Will let you know how it all goes. I am wondering if I will even see my onc as he got stuck in US and so may be piled up with new/urgent people and send me to a junior as he has done before. They are terrified of him and won’t make any decisions.
Best wishes all and thank you for replying
I haven’t been on for a while as you can see. Why are you having so many tests at 2 yrs post dx? I was 2 yrs last Friday and apart from a mammo have no other test scheduled. Have you got any symptoms?
Have you seen your onc yet?
I’ve been having back pain, so had an xray, which has come back to show arthritis! Feeling tired but it is a bit stressful at work at the moment, so that’s not surprising.
Hope you got good results
thanks for asking and I am pleased to report that all the tests came back ok. The area where I live is a centre of excellence and we all get fussed a lot, me maybe a bit more as I am on a trial. We are all seen every 12 weeks and have tumour markers and full blood tests evry time we see the onc. I had no symptoms, went in saying I feel great and he said well lets have evrything checked through again. I did question why and he said he was not worried at all.

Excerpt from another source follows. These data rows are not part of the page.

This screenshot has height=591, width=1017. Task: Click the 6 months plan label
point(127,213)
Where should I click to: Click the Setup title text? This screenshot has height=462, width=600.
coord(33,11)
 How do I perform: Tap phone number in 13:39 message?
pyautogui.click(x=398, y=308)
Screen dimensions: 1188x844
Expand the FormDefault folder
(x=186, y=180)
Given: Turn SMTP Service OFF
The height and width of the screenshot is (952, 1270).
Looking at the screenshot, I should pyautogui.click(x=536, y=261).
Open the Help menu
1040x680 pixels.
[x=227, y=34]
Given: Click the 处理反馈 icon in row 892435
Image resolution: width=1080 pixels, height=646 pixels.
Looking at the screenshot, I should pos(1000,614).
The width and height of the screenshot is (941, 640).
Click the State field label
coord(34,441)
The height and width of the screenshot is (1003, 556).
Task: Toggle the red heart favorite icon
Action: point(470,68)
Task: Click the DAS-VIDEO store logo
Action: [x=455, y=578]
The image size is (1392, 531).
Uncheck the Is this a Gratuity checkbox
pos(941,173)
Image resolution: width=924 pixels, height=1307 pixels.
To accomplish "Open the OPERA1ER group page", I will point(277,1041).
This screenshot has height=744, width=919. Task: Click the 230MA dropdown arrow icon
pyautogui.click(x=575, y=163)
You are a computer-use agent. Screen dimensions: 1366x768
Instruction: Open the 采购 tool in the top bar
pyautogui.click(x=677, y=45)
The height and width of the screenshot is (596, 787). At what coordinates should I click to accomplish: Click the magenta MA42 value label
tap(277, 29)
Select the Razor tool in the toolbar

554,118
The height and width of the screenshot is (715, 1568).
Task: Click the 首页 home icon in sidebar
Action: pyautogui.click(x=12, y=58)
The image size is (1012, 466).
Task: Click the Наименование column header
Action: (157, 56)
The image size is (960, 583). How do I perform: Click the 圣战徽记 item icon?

I think we are just very lucky that he takes a very proactive approach as I had no node involvement and from what I have read would not have recieved much follow up in some areas.I already have 2 appointments booked for July, one with my surgeon and another back with my onc.
Sorry to hear about your back trouble, as I know it is so wearing when it continues. Will you just go right round until your 3rd year anniversary now without seeing anyone?
take care and hope other things are more settled for you now
I see you’re still a night bird! So glad your tests were all clear
I’ve got a mammo this month, then seeing onc in August and breast consultant in Feb.
My bcns are fab, I really can ring anytime if I’ve a problem, and they are not shy to invite me up quickly if something needs investigating. I like the sound of all the checks you get, though.
My digestive system is pretty good, however I can’t drink more than a glass of wine without getting a hangover!